Interventional pain management involves identifying the exact source of a patient’s pain, and then offering real, direct treatment for the condition. An intervention is a minimally invasive procedure done to target the affected nerves. Treatment options are:

  • Facet joint injection (FJI) – Typically given in a series of three spaced a few weeks apart, these injections are used to relieve the pain associated with facet joint syndrome or spinal arthritis.


  • Epidural steroid injection (ESI) – This procedure involves using a long-acting anesthetic along with a corticosteroid. The medications are injected into the epidural space to offer effective pain relief.


  • Intrathecal pain pump implant – This device is surgically implanted. The small unit delivers pain medicines directly to the spinal cord to target the central nervous system.


  • Medial branch block – With this procedure, a long-acting anesthetic and/or a neurolytic substance is injected onto a targeted spinal nerve root. This alleviates discomfort and blocks pain signal transmission.


  • Radiofrequency ablation – Sometimes called a rhizotomy, this involves use of heat onto specific spinal nerves. The ablation destroys a portion of the nerve root for long-term pain relief.


  • Spinal cord stimulation (SCS) – A special devices is implanted into the lower abdomen or buttock. The unit connects via wires to electrodes surgically place near the spinal cord. The mild electrical current interferes with pain signal transmission.

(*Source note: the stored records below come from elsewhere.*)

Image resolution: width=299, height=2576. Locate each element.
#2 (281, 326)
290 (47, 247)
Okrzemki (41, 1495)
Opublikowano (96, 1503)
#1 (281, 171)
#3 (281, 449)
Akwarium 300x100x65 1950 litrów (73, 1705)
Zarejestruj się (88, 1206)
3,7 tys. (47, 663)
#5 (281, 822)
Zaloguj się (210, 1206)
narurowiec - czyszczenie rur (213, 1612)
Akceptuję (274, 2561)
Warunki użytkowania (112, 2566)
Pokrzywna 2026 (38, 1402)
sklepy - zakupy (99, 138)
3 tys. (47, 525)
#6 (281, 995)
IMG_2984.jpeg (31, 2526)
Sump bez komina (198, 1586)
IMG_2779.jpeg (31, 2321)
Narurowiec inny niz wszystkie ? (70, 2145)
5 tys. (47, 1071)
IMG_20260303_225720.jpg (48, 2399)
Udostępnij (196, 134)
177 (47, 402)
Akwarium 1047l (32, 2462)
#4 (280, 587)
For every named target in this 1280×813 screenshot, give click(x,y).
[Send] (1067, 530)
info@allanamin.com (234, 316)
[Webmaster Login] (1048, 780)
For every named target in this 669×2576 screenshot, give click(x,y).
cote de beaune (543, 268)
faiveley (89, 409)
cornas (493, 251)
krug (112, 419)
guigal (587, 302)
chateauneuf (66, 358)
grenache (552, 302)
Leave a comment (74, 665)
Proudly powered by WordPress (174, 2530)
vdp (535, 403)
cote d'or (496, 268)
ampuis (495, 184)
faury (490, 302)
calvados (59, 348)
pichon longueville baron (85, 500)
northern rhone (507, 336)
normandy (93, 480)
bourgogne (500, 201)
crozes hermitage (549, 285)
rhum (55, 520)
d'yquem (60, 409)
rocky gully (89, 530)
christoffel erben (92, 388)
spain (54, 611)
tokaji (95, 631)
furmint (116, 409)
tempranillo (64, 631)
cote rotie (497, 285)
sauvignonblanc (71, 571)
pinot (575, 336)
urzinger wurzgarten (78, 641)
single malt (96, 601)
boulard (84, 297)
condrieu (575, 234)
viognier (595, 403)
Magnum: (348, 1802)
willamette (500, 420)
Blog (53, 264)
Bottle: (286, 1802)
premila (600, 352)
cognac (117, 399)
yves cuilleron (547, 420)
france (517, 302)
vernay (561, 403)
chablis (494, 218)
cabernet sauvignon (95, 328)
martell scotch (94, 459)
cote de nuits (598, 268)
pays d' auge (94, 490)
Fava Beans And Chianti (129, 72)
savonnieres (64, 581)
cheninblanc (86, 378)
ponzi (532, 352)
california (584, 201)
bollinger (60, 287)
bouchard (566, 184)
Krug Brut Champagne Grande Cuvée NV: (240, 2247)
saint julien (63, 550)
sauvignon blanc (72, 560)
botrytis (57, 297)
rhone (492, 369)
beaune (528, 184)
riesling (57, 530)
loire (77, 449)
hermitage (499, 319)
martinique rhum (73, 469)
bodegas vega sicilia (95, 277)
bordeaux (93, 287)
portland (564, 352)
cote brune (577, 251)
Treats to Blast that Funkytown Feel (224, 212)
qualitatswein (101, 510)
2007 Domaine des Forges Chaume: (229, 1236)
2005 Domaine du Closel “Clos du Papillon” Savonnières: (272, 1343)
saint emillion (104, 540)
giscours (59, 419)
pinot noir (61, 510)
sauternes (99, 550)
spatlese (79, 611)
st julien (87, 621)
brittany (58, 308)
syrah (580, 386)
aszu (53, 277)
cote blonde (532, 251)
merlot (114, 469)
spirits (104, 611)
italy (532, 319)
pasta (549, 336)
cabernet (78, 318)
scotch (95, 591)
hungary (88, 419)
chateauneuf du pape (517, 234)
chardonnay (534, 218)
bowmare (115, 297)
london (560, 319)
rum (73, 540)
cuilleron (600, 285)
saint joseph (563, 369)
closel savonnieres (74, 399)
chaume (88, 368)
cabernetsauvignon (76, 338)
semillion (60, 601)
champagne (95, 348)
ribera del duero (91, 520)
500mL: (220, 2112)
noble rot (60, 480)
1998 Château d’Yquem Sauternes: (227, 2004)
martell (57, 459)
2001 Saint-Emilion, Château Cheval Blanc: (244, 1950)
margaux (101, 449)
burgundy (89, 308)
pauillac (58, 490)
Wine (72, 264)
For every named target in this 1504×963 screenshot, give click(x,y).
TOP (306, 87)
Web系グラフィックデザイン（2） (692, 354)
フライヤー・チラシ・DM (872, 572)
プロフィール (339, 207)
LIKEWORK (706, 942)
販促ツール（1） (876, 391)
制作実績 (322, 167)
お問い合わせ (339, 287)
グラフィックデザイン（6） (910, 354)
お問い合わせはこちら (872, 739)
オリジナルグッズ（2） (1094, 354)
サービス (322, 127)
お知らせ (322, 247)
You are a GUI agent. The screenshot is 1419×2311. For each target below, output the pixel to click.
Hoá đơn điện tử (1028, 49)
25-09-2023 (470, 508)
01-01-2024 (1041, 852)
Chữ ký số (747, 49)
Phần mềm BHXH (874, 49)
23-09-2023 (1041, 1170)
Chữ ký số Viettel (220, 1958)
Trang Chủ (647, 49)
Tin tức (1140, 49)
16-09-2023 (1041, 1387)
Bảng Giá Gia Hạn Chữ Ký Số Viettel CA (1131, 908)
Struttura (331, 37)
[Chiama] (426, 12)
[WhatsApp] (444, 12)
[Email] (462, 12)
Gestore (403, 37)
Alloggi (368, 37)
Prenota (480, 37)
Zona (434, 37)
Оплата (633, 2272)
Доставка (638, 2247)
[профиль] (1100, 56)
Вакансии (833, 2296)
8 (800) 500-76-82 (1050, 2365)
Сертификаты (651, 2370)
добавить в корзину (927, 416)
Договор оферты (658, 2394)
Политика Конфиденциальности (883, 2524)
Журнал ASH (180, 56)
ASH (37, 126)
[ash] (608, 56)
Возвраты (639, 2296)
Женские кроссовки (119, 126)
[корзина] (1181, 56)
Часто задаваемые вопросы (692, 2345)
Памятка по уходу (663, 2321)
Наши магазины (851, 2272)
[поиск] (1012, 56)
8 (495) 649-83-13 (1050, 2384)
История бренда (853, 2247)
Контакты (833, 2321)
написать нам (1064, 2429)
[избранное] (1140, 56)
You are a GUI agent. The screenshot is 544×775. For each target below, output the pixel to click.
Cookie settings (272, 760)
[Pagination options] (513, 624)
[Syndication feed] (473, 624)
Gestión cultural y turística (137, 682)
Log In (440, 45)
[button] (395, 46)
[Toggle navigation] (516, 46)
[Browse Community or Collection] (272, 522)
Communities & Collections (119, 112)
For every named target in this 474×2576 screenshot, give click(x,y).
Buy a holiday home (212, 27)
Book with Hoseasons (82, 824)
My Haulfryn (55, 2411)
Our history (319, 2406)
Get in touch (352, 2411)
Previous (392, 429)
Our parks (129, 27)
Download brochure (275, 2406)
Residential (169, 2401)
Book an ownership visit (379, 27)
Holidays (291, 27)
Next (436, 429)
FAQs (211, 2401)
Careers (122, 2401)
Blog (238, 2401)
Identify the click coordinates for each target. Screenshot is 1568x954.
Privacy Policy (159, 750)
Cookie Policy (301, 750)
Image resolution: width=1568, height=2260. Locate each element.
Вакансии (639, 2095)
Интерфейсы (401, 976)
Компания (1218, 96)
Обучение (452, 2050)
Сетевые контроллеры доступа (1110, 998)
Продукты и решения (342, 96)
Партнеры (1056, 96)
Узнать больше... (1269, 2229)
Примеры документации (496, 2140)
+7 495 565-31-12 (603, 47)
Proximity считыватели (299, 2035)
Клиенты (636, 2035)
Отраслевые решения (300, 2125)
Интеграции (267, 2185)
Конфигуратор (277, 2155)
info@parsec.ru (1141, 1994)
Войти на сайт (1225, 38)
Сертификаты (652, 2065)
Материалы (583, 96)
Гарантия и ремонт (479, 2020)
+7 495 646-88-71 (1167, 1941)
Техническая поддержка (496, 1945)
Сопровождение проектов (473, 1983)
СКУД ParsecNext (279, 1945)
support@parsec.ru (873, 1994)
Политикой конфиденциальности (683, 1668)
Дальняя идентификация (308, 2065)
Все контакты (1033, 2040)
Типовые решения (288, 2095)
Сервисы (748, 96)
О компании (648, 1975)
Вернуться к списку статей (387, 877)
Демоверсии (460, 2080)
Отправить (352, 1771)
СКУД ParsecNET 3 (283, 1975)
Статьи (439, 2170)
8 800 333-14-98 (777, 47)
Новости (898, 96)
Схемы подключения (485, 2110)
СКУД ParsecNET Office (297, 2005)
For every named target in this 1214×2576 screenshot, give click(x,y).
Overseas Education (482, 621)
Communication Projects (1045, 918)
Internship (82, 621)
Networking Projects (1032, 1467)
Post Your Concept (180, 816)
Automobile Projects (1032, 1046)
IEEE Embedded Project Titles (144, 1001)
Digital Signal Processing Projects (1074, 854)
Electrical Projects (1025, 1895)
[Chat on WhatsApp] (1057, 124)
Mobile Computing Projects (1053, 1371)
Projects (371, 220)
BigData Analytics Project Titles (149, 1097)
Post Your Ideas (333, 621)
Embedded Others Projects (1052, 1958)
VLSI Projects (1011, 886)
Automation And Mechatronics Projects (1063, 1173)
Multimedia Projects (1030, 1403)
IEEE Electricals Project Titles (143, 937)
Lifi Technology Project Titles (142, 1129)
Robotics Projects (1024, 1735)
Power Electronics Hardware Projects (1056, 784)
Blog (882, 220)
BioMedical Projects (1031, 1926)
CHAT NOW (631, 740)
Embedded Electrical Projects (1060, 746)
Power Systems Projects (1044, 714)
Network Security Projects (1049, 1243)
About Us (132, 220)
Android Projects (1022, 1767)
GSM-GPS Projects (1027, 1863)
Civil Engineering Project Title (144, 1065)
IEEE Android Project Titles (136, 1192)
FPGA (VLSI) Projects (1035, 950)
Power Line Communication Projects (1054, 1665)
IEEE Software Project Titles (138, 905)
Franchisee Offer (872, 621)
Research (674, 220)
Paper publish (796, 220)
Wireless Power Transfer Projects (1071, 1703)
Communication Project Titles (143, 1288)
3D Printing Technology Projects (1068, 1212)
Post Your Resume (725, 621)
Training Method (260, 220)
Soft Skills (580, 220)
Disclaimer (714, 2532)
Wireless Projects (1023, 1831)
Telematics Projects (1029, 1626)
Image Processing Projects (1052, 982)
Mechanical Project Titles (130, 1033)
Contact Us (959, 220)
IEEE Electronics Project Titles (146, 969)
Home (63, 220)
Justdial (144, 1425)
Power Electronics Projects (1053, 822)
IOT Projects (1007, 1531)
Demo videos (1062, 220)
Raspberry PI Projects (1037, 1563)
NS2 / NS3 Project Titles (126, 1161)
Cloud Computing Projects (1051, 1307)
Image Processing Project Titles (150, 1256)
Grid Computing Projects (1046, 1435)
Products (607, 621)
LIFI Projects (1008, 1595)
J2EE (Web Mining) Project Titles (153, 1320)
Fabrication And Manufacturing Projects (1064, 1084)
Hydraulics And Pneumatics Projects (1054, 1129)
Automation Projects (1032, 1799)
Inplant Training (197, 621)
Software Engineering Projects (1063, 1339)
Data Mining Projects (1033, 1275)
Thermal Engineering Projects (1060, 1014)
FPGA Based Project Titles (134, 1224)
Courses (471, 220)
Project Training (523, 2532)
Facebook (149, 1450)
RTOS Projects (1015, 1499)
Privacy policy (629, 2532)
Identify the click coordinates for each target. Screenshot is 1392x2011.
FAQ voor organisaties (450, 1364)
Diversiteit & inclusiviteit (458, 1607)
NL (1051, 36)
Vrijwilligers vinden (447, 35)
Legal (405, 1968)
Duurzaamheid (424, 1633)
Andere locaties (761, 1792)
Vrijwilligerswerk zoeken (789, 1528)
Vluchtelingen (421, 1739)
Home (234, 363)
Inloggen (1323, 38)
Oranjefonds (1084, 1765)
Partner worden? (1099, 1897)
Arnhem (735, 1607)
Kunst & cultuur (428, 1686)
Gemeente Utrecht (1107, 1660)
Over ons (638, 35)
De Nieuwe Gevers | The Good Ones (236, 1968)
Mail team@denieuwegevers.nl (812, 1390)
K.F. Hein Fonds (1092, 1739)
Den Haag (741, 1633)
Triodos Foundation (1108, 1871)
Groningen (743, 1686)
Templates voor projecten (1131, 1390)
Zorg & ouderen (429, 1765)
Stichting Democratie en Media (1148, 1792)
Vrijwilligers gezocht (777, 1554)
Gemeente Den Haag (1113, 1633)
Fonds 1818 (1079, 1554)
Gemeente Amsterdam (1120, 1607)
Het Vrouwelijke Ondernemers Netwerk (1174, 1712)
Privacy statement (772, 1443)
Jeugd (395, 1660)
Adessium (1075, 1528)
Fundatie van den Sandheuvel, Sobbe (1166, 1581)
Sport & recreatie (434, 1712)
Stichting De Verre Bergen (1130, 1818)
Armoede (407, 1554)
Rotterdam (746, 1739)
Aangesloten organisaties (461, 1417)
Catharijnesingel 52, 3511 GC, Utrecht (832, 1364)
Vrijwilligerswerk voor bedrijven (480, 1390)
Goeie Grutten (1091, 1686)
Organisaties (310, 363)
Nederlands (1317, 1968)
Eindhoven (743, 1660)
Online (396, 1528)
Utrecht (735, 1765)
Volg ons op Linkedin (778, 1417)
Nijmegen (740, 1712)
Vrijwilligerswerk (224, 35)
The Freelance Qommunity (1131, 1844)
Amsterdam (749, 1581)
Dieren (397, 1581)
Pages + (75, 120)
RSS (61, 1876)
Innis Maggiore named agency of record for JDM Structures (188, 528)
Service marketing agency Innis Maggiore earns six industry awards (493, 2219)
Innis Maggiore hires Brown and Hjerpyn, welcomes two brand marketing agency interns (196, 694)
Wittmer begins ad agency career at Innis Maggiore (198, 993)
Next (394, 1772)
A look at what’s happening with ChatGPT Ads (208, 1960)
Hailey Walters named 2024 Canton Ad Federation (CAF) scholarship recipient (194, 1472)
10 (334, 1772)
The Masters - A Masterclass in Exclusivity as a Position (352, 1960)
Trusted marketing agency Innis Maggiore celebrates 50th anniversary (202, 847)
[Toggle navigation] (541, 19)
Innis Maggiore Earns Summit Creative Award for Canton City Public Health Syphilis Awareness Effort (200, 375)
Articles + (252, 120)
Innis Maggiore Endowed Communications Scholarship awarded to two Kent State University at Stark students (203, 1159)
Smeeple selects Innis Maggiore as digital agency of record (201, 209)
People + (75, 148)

  • Joint injection – For arthritis of the knee or hip, the doctor can inject a long-acting corticosteroid into this space. Hyaluronic acid can be injected to replace lost synovial fluid of the knee joint.


  • Vertebroplasty and kyphoplasty – Both of these procedures will relieve pain in patients diagnosed with a vertebral compression fracture. These breaks occur due to osteoporosis, cancer, and/or trauma.


  • Intradiscal injection – This procedure is used to treat various chronic forms of discogenic (disc-related) back pain.



McGuirk BE & Bogduk N (2011). Low Back pain. Chapter 72, Bonica’s Management of Pain 4th Edition. Page 1105 – 1122.